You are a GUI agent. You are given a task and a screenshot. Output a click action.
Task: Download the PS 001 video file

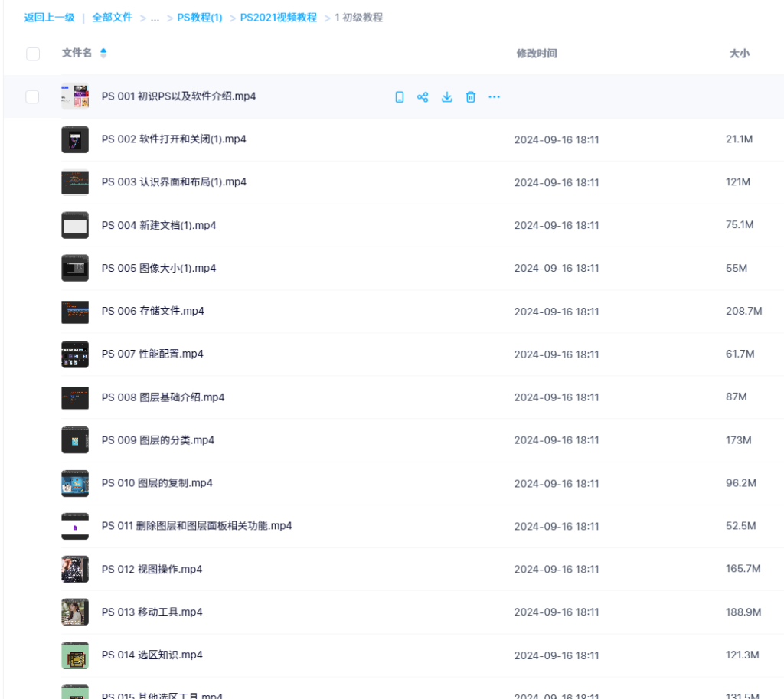point(447,97)
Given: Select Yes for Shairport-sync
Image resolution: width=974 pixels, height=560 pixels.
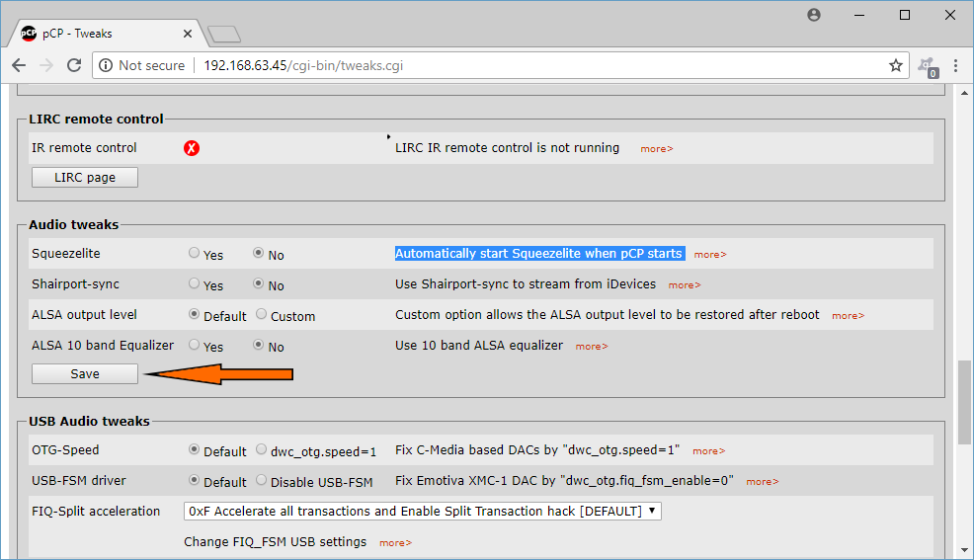Looking at the screenshot, I should [x=194, y=283].
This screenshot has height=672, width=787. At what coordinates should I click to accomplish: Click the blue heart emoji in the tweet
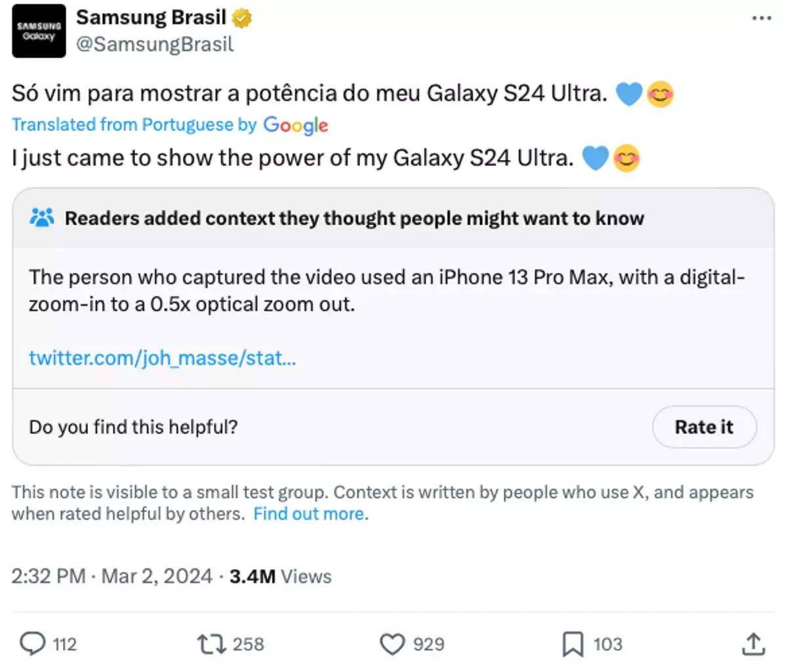628,93
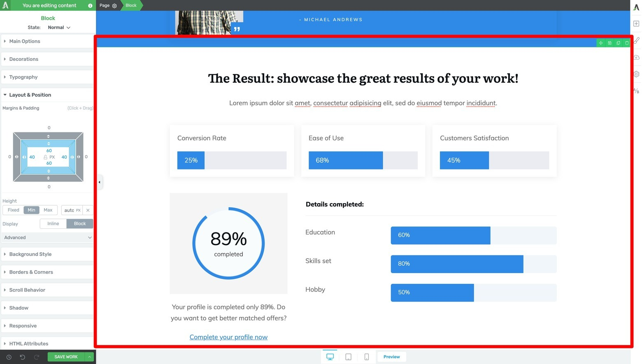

▶ **Aim of the task**: Copy the whole listing exactly, excluding the pictures in it.

▶ **Response**:
You are a GUI agent. You are given a task and a screenshot. Output a click action.
Task: Download the PS 001 video file

point(447,97)
Given: Select Yes for Shairport-sync
Image resolution: width=974 pixels, height=560 pixels.
Looking at the screenshot, I should [x=194, y=283].
This screenshot has height=672, width=787. At what coordinates should I click to accomplish: Click the blue heart emoji in the tweet
628,93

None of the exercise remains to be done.